You are viewing a plain text version of this content. The canonical link for it is here.
Posted to dev@hudi.apache.org by Joaquim S <jo...@gmail.com> on 2020/03/24 18:06:57 UTC

DMS - org.apache.hudi.exception.HoodieException: Please provide a valid schema provider class

Team,

When following the blog "Change Capture Using AWS Database Migration
Service and Hudi" with my own data set, the initial load works perfectly.
When issuing the command with the DMS CDC files on S3, I get the following
error:

20/03/24 17:56:28 ERROR HoodieDeltaStreamer: Got error running delta sync
once. Shutting down
org.apache.hudi.exception.HoodieException: Please provide a valid schema
provider class! at
org.apache.hudi.utilities.sources.InputBatch.getSchemaProvider(InputBatch.java:53)
 at
org.apache.hudi.utilities.deltastreamer.DeltaSync.readFromSource(DeltaSync.java:312)
at
org.apache.hudi.utilities.deltastreamer.DeltaSync.syncOnce(DeltaSync.java:226)

I tried using the  --schemaprovider-class
org.apache.hudi.utilities.schema.FilebasedSchemaProvider.Source and provide
the schema. The error does not occur but there are no write to Hudi.

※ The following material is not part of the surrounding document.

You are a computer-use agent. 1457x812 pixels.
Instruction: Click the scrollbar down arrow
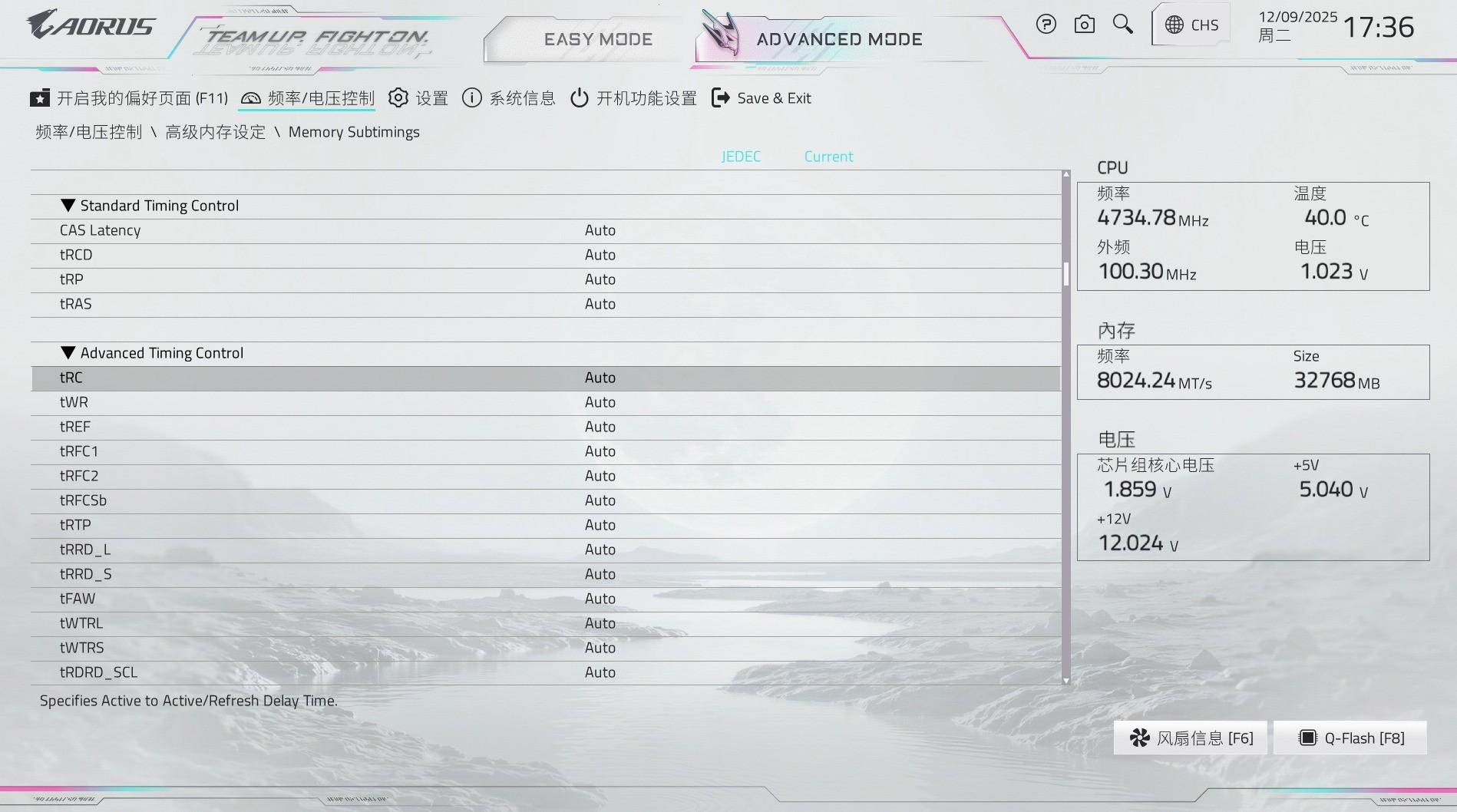pyautogui.click(x=1065, y=681)
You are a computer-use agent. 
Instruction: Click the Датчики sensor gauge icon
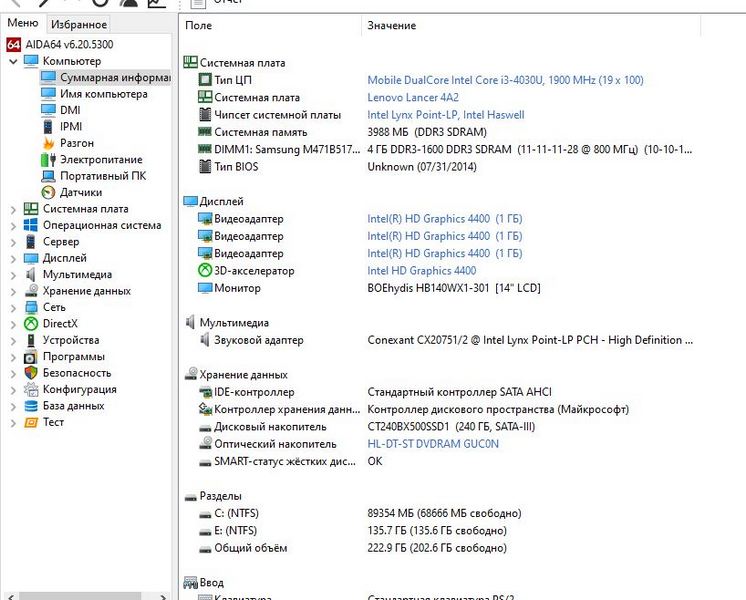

I am not performing any transformations (other than the DMS transform) and
using default record key strategy.

If the team has any pointers, please let me know.

Thank you!

Re: DMS - org.apache.hudi.exception.HoodieException: Please provide a valid schema provider class

Posted by Vinoth Chandar <vi...@apache.org>.
Thanks! https://jira.apache.org/jira/browse/HUDI-735 filed to make that
exception more user friendly.

Please have at it, if anyone is interested in this :)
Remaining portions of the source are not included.